Under this line are the records; write out word for word the part that begins at the line containing "Task: Click the AMADURECIMENTO label" and ends at the line containing "Click the Enrich Data link", and no more.

# RECORDS FOR THE TASK
*** Block opens ***

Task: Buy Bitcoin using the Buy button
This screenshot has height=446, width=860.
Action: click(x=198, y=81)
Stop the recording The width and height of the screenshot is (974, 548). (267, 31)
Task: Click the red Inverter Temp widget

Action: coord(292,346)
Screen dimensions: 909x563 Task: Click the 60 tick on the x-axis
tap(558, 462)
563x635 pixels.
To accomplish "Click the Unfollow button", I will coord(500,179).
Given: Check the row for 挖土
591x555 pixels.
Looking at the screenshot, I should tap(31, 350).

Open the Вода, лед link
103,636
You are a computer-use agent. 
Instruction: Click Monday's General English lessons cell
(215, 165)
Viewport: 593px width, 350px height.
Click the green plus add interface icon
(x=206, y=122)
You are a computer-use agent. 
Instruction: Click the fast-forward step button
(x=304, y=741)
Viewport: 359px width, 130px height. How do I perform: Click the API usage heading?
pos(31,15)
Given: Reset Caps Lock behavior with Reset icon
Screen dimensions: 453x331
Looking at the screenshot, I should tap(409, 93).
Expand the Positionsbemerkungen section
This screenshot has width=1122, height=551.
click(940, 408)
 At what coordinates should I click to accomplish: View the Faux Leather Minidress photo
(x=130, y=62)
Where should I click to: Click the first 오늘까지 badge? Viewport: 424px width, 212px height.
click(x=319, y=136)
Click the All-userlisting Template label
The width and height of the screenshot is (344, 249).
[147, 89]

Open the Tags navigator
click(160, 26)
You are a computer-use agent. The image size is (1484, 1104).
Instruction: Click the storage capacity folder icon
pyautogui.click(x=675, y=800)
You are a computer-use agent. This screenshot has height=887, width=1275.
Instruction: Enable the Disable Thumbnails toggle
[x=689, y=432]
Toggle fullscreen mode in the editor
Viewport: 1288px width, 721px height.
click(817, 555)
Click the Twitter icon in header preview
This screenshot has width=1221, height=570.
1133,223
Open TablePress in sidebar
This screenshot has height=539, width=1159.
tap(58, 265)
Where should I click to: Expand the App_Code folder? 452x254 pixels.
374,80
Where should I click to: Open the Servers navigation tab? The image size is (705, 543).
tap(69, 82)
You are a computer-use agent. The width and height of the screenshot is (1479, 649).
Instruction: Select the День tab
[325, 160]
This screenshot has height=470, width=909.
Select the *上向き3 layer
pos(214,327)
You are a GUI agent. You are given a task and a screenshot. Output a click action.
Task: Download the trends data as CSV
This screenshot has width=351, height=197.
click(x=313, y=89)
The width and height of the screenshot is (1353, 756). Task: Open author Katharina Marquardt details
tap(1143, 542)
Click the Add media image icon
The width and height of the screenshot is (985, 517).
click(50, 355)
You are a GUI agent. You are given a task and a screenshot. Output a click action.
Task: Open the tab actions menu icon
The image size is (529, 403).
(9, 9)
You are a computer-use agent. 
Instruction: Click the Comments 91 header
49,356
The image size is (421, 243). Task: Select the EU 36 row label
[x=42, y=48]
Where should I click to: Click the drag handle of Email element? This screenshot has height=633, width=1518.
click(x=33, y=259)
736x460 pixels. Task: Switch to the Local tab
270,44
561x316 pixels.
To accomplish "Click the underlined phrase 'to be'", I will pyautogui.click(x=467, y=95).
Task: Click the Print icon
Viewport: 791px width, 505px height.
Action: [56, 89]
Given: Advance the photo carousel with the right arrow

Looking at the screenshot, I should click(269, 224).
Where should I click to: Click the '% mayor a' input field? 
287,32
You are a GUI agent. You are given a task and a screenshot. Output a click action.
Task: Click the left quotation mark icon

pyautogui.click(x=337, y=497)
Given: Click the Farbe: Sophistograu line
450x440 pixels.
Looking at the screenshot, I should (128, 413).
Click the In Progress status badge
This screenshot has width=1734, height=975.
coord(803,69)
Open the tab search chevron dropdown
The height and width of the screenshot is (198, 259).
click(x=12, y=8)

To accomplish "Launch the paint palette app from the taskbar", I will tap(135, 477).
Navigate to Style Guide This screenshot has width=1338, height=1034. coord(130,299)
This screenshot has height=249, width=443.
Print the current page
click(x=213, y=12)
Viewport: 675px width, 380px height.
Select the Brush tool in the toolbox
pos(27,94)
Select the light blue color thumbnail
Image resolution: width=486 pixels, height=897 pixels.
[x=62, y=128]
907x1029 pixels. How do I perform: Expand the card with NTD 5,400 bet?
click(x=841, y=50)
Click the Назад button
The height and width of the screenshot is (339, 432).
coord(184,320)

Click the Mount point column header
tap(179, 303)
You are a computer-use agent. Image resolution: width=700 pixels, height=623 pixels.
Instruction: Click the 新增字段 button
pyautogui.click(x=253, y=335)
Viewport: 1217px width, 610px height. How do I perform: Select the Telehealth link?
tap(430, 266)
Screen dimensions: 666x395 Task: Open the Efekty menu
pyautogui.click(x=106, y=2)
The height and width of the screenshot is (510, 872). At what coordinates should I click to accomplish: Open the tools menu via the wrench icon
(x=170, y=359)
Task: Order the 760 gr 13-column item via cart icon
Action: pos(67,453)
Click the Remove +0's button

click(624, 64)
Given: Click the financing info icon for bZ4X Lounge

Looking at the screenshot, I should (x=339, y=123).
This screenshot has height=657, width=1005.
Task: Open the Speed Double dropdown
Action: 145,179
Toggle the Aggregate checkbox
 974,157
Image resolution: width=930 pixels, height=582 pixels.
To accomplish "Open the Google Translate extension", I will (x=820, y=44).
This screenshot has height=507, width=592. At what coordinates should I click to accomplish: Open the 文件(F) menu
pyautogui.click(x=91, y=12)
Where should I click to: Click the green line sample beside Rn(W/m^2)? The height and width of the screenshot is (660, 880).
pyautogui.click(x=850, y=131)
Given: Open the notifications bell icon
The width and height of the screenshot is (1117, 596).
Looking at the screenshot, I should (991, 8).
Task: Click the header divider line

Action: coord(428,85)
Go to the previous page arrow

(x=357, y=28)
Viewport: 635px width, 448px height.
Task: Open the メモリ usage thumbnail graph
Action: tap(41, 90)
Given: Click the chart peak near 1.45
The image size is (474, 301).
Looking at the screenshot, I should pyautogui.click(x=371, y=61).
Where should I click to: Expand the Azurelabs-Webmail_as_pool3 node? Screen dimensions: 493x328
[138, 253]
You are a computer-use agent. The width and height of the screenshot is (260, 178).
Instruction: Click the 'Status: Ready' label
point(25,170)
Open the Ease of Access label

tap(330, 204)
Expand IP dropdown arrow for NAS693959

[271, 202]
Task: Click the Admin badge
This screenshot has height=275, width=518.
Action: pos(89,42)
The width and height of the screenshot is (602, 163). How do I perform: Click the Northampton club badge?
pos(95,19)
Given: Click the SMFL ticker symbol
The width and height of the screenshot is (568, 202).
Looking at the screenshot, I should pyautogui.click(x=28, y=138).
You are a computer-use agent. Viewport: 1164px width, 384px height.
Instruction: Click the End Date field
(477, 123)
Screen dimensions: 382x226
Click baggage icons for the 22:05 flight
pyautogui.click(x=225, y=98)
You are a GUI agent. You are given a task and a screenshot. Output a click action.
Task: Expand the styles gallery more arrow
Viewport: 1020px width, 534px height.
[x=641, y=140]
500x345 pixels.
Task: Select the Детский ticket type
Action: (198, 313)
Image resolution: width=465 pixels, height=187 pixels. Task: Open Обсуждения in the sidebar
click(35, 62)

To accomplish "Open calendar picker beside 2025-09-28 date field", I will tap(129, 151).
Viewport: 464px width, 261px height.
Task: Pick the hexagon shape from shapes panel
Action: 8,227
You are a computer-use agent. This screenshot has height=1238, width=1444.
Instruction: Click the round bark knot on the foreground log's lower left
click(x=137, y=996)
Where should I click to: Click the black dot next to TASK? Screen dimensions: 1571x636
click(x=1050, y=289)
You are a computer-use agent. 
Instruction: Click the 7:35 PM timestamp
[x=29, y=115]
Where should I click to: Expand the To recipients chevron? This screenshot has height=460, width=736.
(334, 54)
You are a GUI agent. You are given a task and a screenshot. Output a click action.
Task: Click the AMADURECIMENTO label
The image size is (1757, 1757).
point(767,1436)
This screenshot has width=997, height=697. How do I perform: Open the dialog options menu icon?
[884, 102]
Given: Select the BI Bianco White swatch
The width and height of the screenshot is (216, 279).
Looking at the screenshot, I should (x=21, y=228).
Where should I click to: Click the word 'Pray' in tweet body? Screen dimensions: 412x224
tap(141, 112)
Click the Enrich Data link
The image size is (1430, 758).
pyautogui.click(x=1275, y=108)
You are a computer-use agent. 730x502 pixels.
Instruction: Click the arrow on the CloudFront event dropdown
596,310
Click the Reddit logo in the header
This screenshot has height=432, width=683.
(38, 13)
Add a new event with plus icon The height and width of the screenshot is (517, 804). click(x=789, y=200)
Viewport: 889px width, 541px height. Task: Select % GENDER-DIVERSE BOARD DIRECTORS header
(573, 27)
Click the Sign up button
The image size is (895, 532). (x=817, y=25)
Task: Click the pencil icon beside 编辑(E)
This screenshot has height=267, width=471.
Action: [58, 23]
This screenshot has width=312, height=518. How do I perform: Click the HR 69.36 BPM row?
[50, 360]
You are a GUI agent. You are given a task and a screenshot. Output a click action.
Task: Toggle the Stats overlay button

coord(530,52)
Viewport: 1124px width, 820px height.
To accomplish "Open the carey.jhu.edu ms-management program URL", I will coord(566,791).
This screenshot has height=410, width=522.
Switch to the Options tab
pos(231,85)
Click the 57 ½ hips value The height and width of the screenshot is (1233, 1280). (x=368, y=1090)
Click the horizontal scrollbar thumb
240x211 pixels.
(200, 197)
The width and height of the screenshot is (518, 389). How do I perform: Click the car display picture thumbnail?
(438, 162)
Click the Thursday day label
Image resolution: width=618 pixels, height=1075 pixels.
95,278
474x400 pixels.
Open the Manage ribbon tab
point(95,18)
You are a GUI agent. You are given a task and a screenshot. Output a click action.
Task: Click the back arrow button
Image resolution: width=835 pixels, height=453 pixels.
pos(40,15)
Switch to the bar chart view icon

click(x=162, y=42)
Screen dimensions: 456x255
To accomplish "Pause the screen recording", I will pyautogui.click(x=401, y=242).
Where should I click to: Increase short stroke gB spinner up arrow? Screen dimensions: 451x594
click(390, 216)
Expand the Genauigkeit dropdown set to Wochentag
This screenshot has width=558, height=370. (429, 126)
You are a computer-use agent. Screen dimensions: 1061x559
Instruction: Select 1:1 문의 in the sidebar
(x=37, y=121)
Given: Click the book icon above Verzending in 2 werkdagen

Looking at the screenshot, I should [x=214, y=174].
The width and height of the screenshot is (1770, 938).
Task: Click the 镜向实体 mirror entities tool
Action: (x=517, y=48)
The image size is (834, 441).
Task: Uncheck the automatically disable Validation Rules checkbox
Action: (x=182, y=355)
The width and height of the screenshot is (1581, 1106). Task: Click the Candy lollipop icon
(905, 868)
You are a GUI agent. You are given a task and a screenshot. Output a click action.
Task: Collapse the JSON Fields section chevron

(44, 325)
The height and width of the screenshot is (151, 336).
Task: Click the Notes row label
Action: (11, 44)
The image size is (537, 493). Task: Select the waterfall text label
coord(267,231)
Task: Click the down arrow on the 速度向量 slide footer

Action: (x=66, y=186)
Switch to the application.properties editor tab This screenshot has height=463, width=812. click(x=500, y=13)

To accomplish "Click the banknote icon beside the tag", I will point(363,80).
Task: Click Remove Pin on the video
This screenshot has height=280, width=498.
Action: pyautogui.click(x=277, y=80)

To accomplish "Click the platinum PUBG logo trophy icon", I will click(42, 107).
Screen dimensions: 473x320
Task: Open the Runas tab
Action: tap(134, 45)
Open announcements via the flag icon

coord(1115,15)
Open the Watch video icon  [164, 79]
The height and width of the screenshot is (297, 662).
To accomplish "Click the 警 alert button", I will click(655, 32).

*** Block closes ***

# RESULT BELOW
Task: Click the AMADURECIMENTO label
The image size is (1757, 1757).
point(767,1436)
This screenshot has width=997, height=697. How do I perform: Open the dialog options menu icon?
[884, 102]
Given: Select the BI Bianco White swatch
The width and height of the screenshot is (216, 279).
Looking at the screenshot, I should (x=21, y=228).
Where should I click to: Click the word 'Pray' in tweet body? Screen dimensions: 412x224
tap(141, 112)
Click the Enrich Data link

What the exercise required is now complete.